- **Task objective**
The lines to be set down run from the line containing "Expand the Delta Transform section" through the final line of the data below; print them exactly and print nothing else.

- **Input data**
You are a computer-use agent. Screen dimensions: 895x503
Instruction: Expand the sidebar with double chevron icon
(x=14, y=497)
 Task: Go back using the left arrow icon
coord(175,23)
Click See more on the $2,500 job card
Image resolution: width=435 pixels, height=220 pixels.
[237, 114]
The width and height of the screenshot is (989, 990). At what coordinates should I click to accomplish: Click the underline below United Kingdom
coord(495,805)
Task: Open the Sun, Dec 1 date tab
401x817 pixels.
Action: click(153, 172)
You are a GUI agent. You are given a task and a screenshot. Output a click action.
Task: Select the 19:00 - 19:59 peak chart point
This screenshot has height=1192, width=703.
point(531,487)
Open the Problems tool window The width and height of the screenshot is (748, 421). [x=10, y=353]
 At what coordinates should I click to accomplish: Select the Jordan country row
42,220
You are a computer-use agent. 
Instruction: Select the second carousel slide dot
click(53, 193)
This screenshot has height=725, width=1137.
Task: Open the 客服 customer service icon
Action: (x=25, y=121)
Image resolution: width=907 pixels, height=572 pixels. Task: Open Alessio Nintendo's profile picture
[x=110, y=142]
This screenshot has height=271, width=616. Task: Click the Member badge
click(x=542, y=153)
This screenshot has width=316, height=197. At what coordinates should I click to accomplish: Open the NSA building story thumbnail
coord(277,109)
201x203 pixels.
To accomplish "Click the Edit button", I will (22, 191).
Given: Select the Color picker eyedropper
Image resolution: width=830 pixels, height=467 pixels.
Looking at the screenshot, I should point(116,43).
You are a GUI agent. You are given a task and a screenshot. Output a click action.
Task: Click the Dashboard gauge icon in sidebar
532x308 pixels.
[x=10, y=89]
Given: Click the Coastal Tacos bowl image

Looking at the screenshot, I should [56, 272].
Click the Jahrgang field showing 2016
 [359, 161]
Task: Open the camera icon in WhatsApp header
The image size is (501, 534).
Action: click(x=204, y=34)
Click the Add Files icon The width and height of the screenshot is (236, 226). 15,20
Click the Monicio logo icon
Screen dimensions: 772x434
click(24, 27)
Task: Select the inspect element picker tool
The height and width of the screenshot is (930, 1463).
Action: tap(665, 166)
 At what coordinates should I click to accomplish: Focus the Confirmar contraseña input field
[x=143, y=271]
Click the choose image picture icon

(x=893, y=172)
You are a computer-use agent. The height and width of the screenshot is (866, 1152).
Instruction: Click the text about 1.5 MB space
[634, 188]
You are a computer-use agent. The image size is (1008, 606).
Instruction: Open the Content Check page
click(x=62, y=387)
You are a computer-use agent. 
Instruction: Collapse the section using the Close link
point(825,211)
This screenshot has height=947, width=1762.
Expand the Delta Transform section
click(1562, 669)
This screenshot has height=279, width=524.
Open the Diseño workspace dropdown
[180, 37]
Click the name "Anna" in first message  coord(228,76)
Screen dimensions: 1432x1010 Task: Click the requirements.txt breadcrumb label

- **Finished task**
Expand the Delta Transform section
click(1562, 669)
This screenshot has height=279, width=524.
Open the Diseño workspace dropdown
[180, 37]
Click the name "Anna" in first message  coord(228,76)
Screen dimensions: 1432x1010 Task: Click the requirements.txt breadcrumb label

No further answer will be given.